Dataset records
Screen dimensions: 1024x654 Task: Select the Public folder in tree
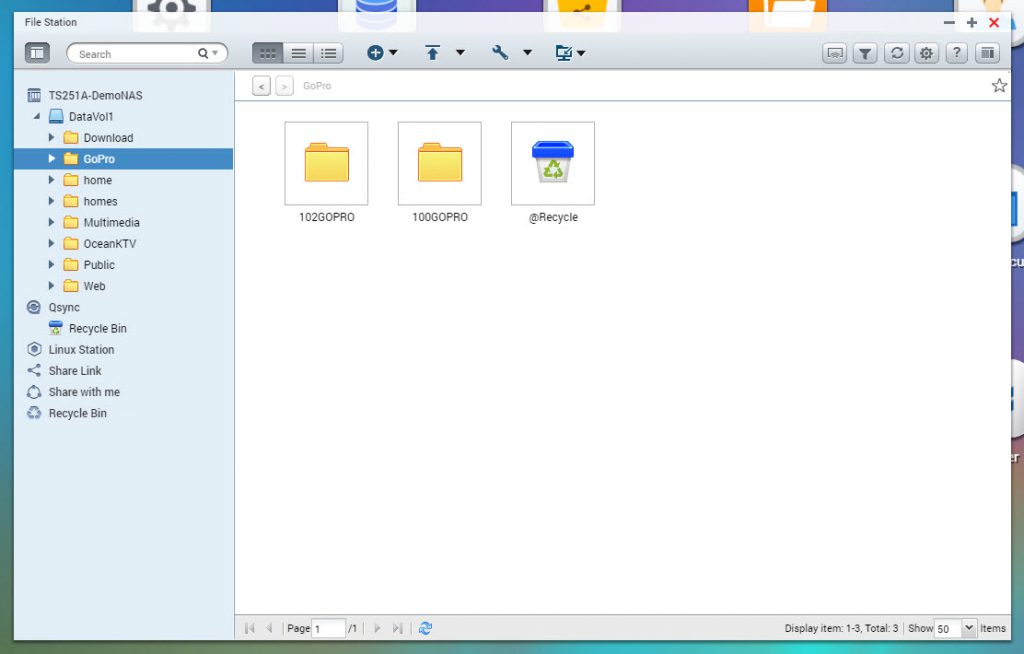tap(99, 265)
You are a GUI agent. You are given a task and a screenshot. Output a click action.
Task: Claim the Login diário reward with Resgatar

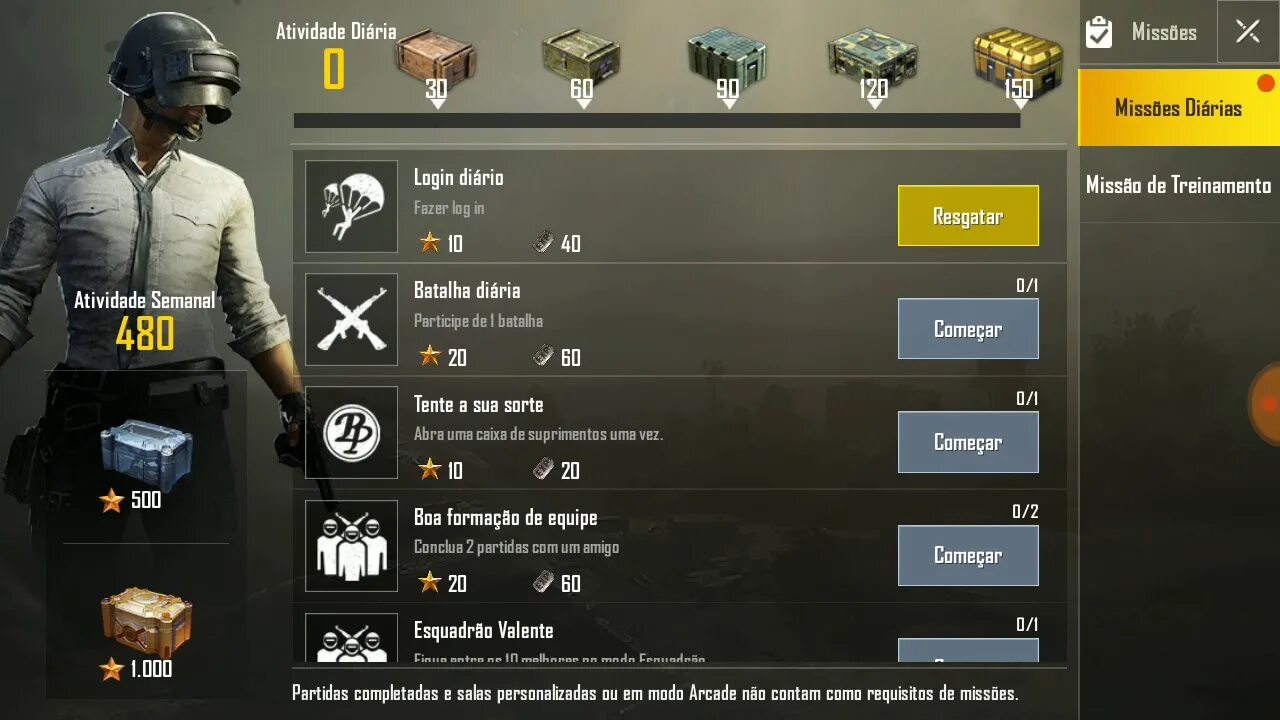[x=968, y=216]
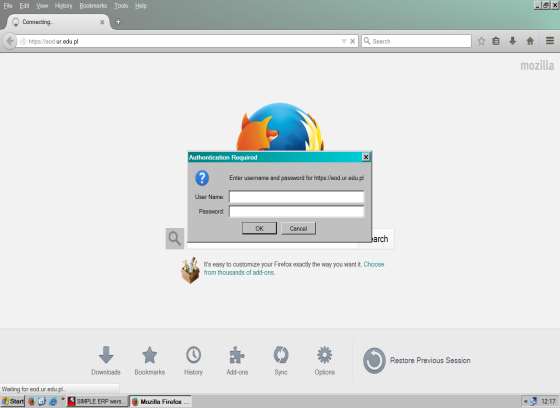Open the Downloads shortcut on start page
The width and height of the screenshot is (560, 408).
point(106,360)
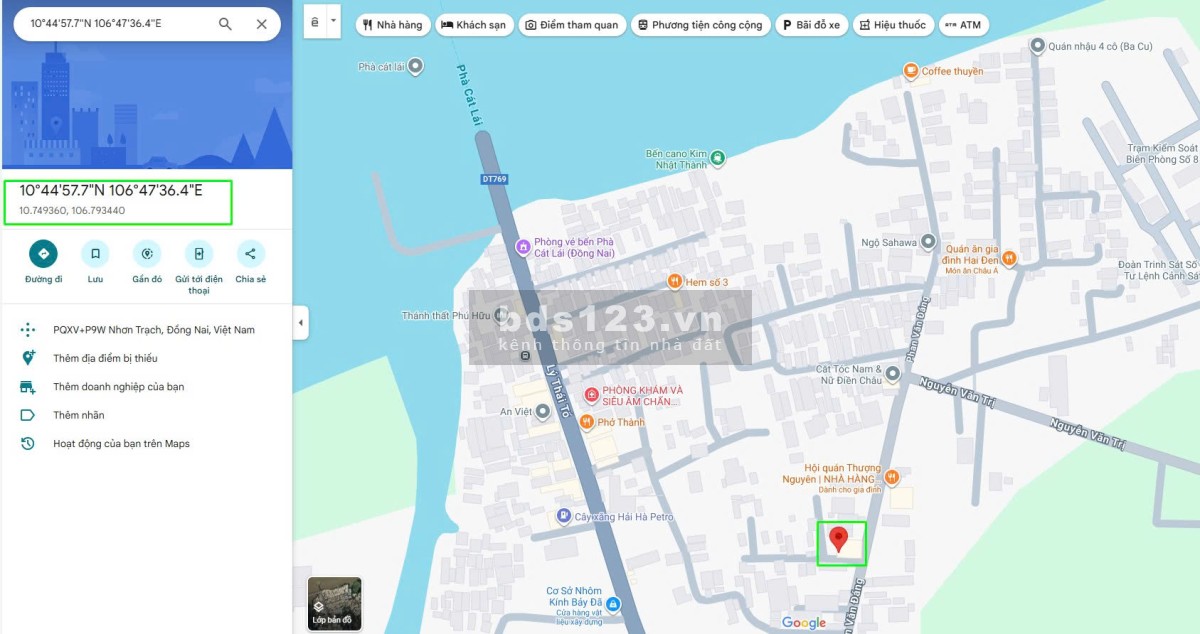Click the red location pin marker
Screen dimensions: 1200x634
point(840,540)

[What to do] Transcribe exactly and only the lines from the top of the records through the line containing "You are a GUI", inclusive, and do not copy the pictures.

[Answer space]
Screen dimensions: 1024x654 Task: Select the Public folder in tree
tap(99, 265)
You are a GUI agent. You are given a task and a screenshot. Output a click action.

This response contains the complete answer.